Password authentication for webserver using NGINX on specific VPS port

Hi everyone,

Very new to Nginx so please be patient. We have just acquired a VPS and are starting to run Docker-based webservers on it. However, some of those webservers should not be publicly accessible. While I believe that we could restrict the IP address allowed to connect to the webservers, it seems more convenient to simply set up a password-based authentification and we want to use Nginx for this.

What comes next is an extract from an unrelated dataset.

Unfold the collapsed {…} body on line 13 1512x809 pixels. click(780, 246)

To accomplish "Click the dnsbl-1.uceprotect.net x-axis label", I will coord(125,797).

First of all, we got the Nginx-based authentification to work for the general port 80 access to the VPS. However, despite looking around for help, we cannot find a way to also password-protect access to <vps-ip>:<webserver-port> (port 5000, in our case).

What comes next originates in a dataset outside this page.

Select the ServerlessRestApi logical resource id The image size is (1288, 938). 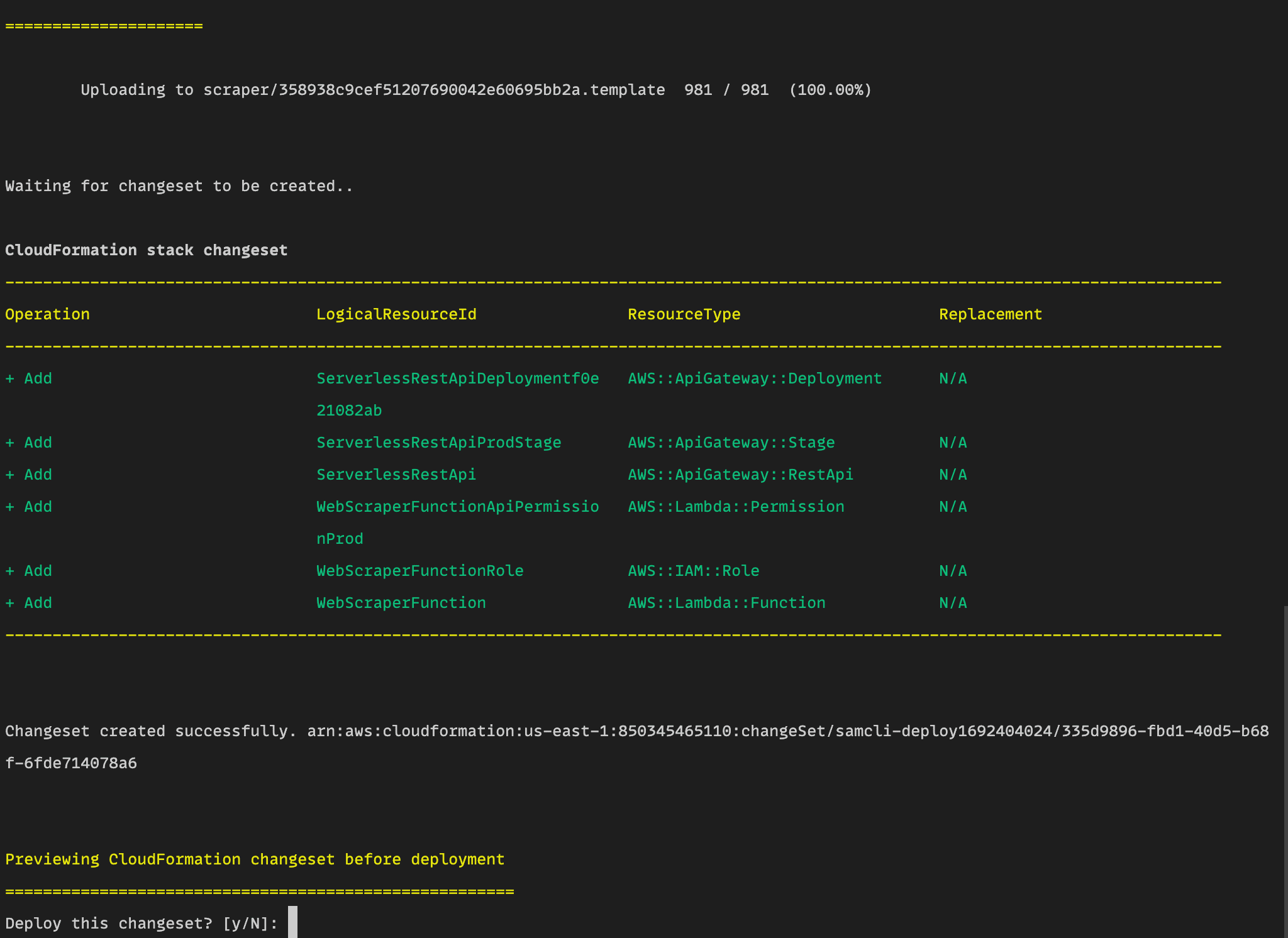click(396, 474)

Here is what our config file currently looks like:

server {
listen 80 default_server;
listen [::]:80 default_server;

root /var/www/html;

index index.html index.htm index.nginx-debian.html;

server_name _;

location / {
	# First attempt to serve request as file, then
	# as directory, then fall back to displaying a 404.
	try_files $uri $uri/ =404;
            auth_basic "Restricted Content";
            auth_basic_user_file /etc/nginx/.htpasswd;
}

}

server {
listen 80;
server_name _;

location / {
    auth_basic "Restricted Access";  
    auth_basic_user_file /etc/nginx/.htpasswd;  

    proxy_pass http://localhost:5000;
    proxy_set_header Host $host;
    proxy_set_header X-Real-IP $remote_addr;
    proxy_set_header X-Forwarded-For $proxy_add_x_forwarded_for;
    proxy_set_header X-Forwarded-Proto $scheme;
}

}

When checking the syntax, everything seems ok and we can successfully restart nginx. However, the webserver is still accessible and there is no request for a password.

Any ideas what we are overlooking?

Hello,

not an nginx expert either but:

The ‘listen 80’ directive specify port at which your web server is accessible.

So if i understood you correctly, you could change your config to ‘listen 5000’ if you want all services served from this port like:

:5000/service1
:5000/service2
:5000/service3

Or you can specify separate listen port for each service:

:5000
:5001
:5002

This way if someone try to access your :500x you can configure nginx ‘server { }’ for that particular service.

Something like:

server {
   listen 5000;

   index index.html;

   root /var/www/html;

   location /service1 {
      try_files $uri $uri/ =404;
      auth_basic "Restricted content";
      auth_basic_user_file /etc/nginx/.htpasswd;
   }

   location /service2 {
      try_files $uri $uri/ =404;
      auth_basic "Restricted content";
      auth_basic_user_file /etc/nginx/.htpasswd;
   }
}

Or port-separated:

server {
   listen 5000;
   root /var/www/html/service1;

   index index.html;

   location / {
      try_files $uri $uri/ =404;
      auth_basic “Restricted content”;
      auth_basic_user_file /etc/nginx/.htpasswd;
   }
}

server {
   listen 5001;
   root /var/www/html/service2;

   index index.html;

   location / {
      try_files $uri $uri/ =404;
      auth_basic “Restricted content”;
      auth_basic_user_file /etc/nginx/.htpasswd;
   }
}

Besides that, it is often better idea to not make any service publicly accessible unless it’s necessary. So where applicable - instead of blocking public access to specific service one way or another, you can ie. make it accessible only locally/internally by listening on loopback address like:

server {
   listen 127.0.0.1:9001;
   root /var/www/html/service;

   index index.html;

   location / {
      try_files $uri $uri/ =404;
      auth_basic “Restricted content”;
      auth_basic_user_file /etc/nginx/.htpasswd;
   }
}

This way services can talk to each other, but they can’t be accessed from internet.